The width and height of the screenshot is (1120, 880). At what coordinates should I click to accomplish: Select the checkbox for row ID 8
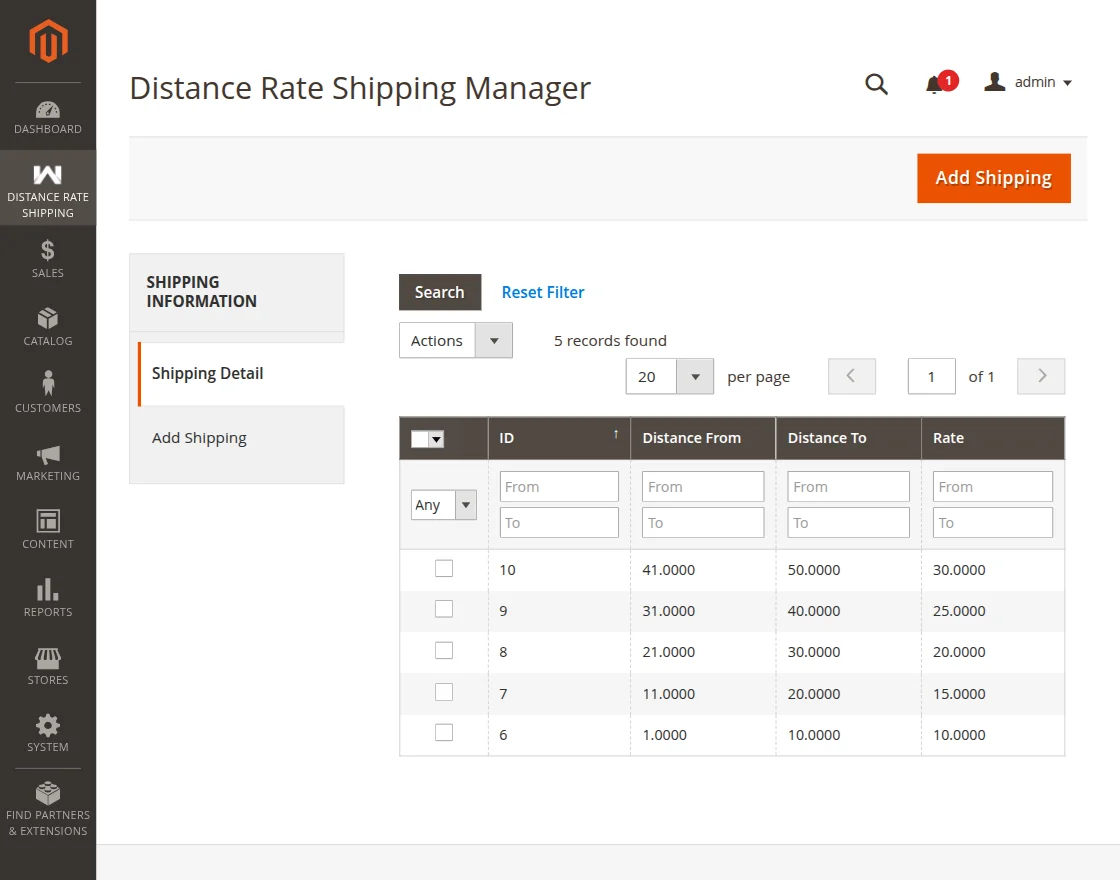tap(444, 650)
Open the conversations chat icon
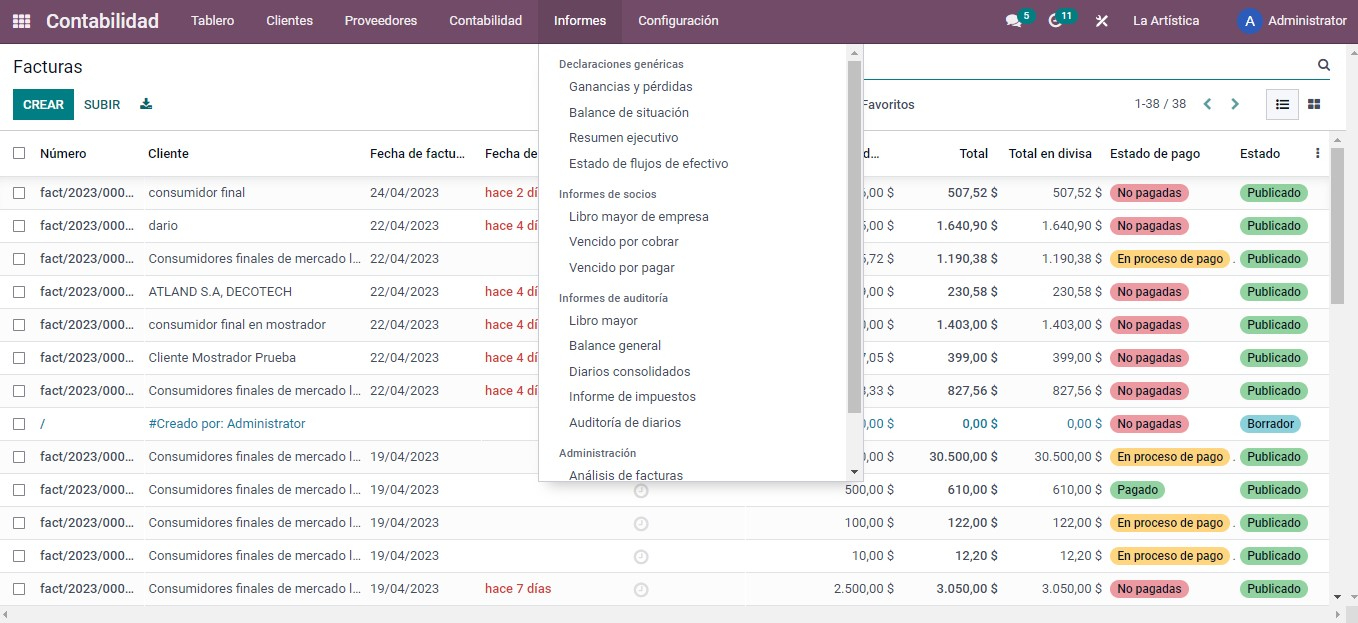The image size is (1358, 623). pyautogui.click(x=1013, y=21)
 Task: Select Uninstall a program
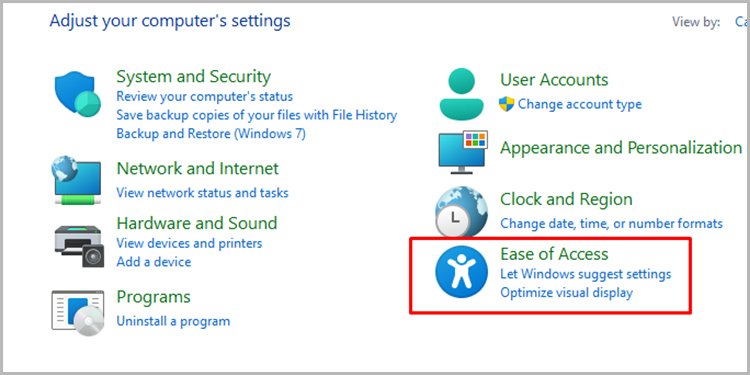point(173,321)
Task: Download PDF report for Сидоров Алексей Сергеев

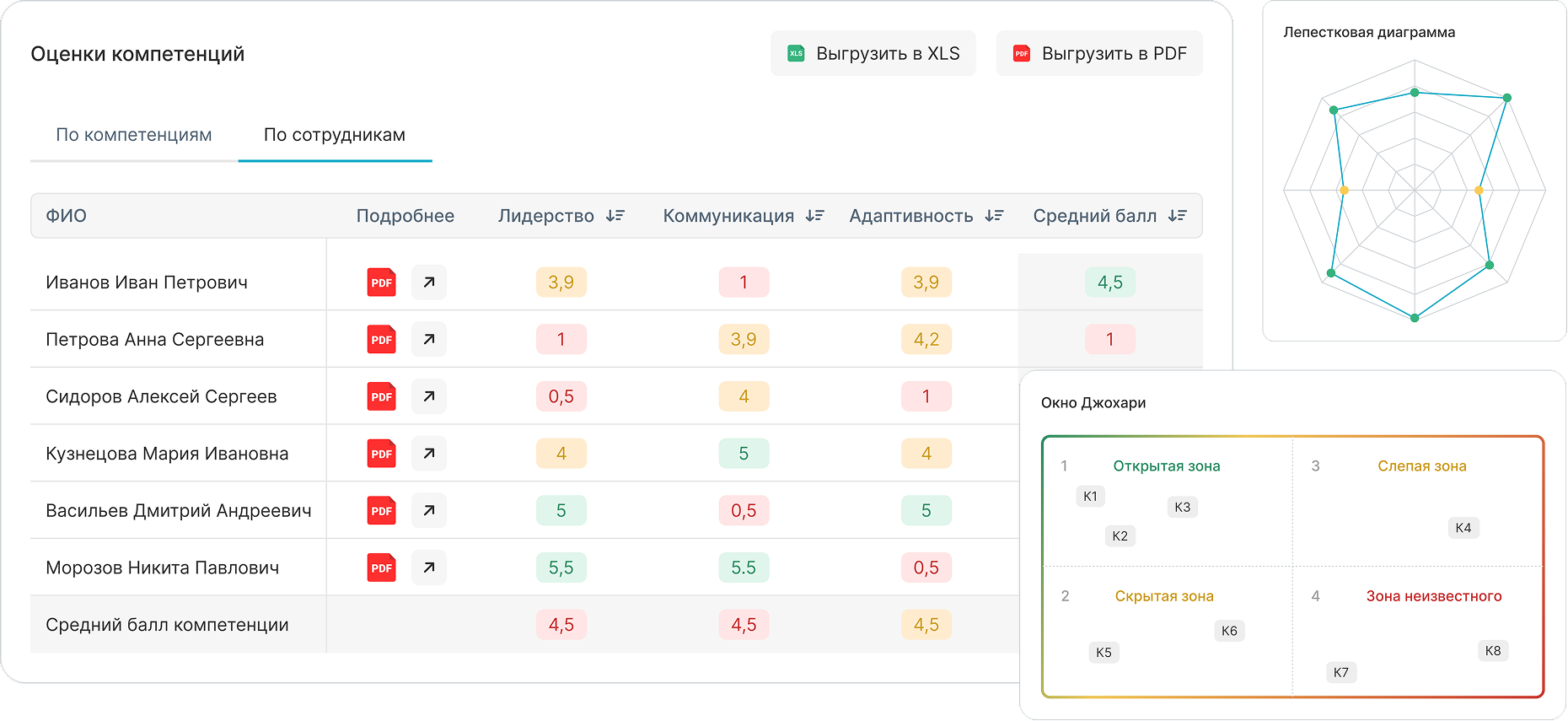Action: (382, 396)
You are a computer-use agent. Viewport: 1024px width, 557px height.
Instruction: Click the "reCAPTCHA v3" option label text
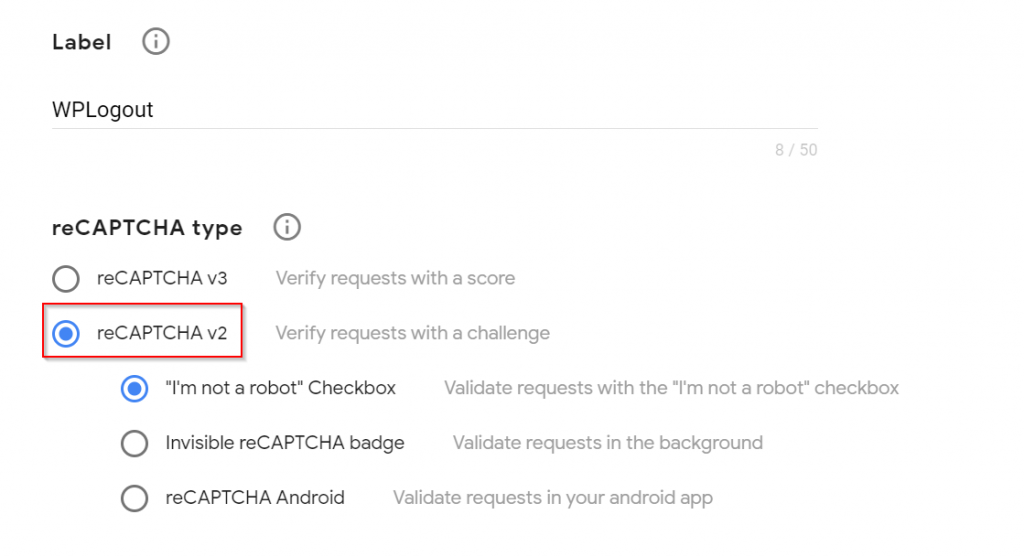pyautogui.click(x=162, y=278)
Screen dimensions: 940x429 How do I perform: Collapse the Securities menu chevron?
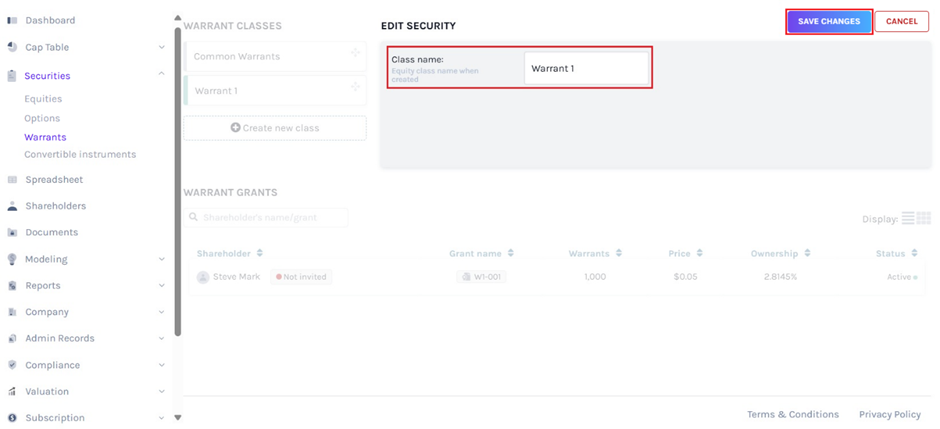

----------------

Copy exactly the lines from the line that holds "Task: Select Uninstall a program" to the end of the listing, both included. Leave the pictures out.

TASK SOLUTION:
 Task: Select Uninstall a program
point(173,321)
Task: Download PDF report for Сидоров Алексей Сергеев

Action: (382, 396)
You are a computer-use agent. Viewport: 1024px width, 557px height.
Instruction: Click the "reCAPTCHA v3" option label text
pyautogui.click(x=162, y=278)
Screen dimensions: 940x429 How do I perform: Collapse the Securities menu chevron?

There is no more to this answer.